* _Challenge_
Present the records below as a Markdown table with the columns Row and Line, giving each line its own numbered row. Omit blank lines and the pictures.
· · · · ·
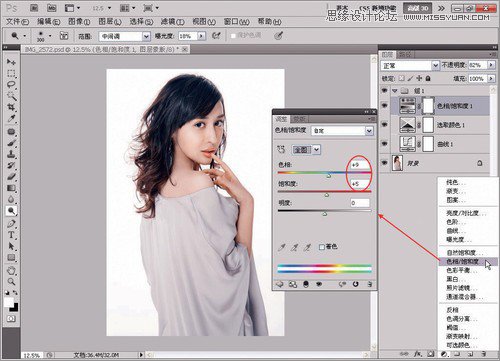Choose 色彩平衡 from adjustment menu
500x361 pixels.
(x=458, y=270)
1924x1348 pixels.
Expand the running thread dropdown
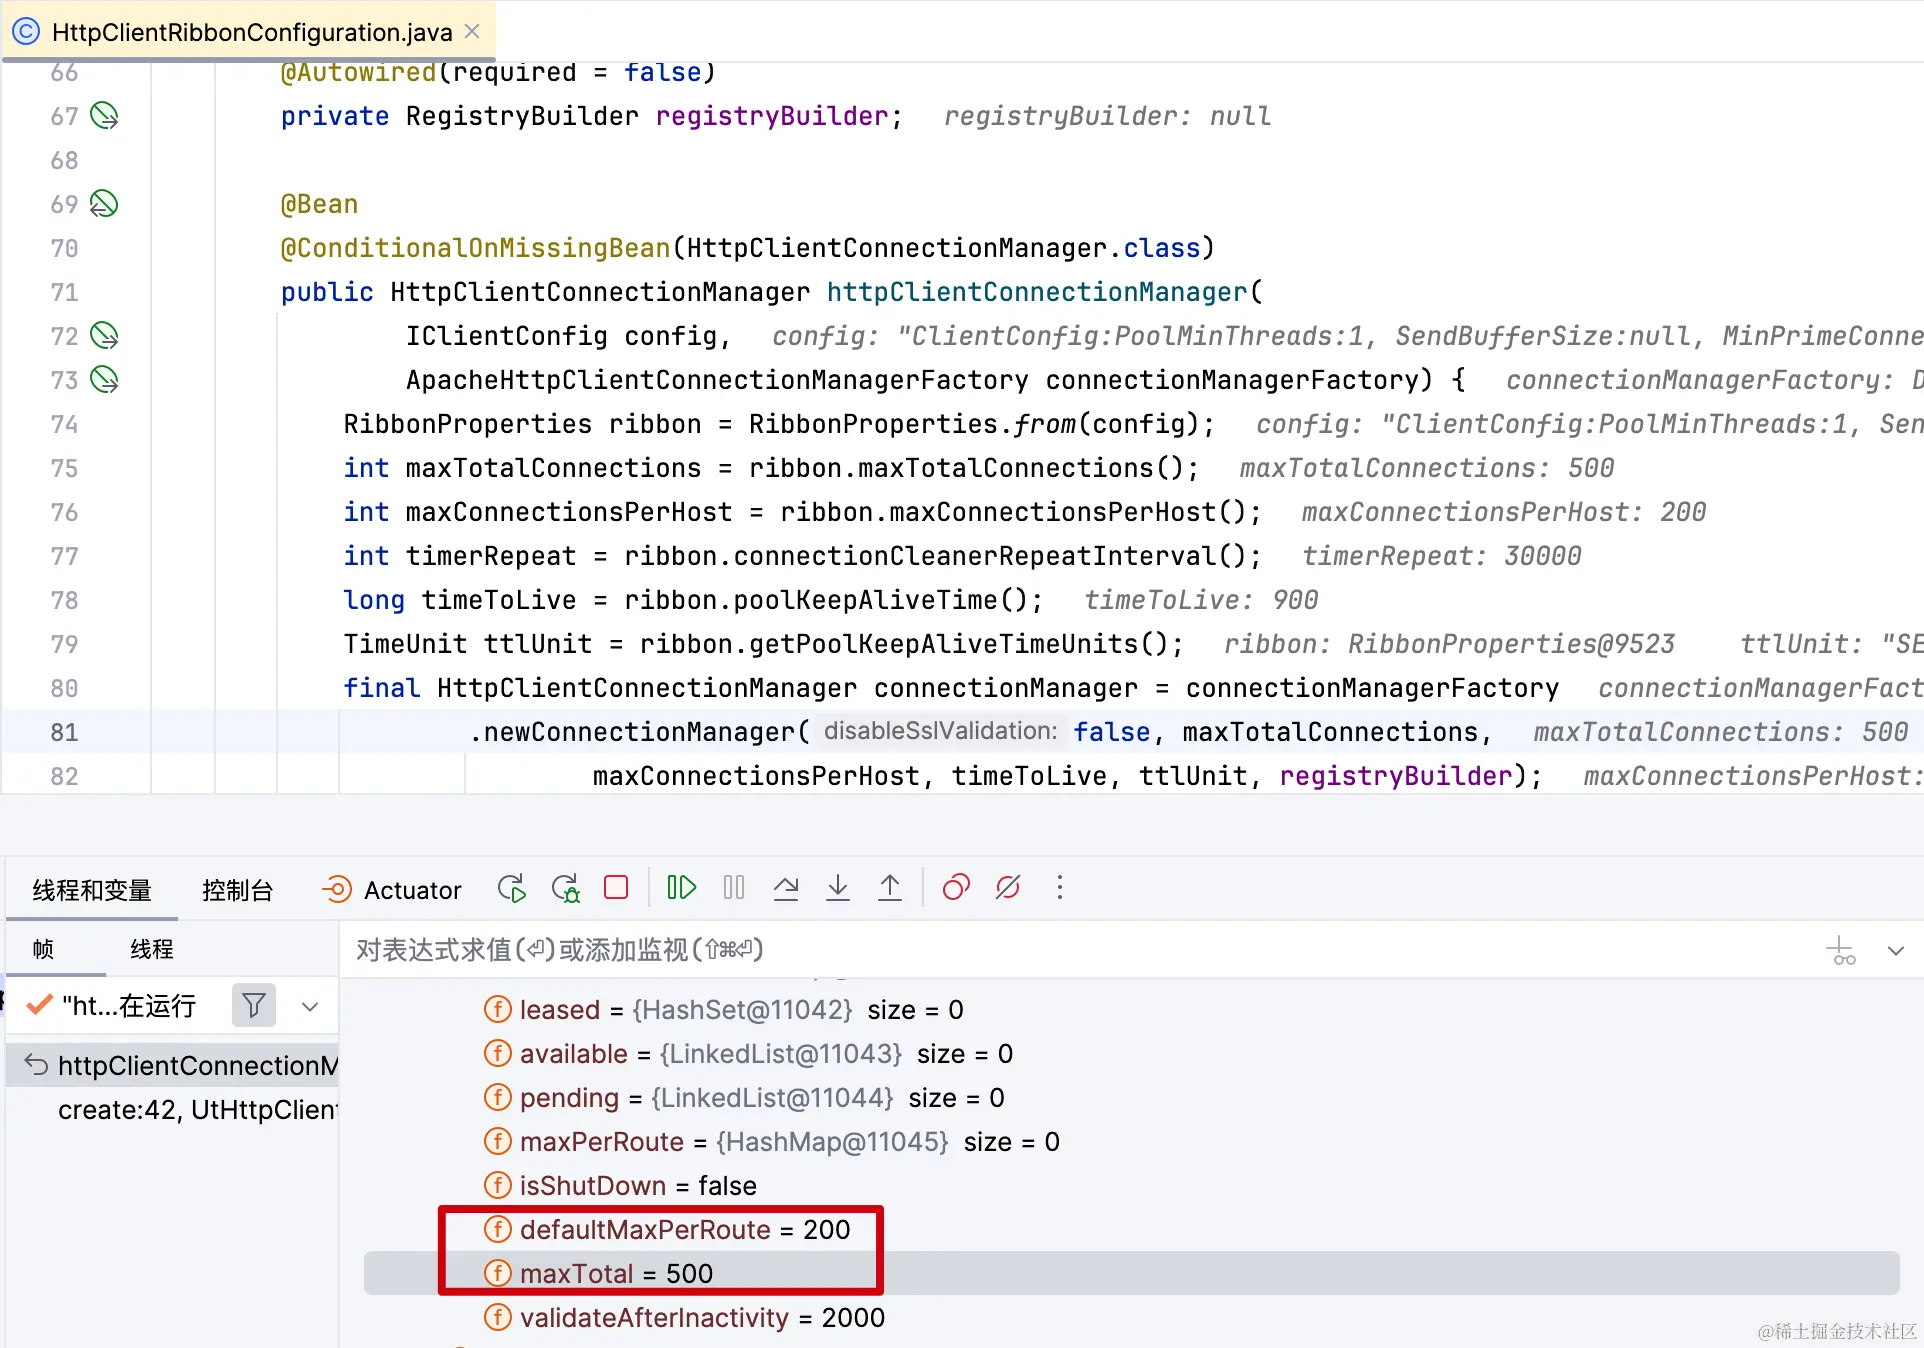310,1007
· · · · ·
* _Solved exercise_
| Row | Line |
|---|---|
| 1 | Choose 色彩平衡 from adjustment menu |
| 2 | 500x361 pixels. |
| 3 | (x=458, y=270) |
| 4 | 1924x1348 pixels. |
| 5 | Expand the running thread dropdown |
| 6 | 310,1007 |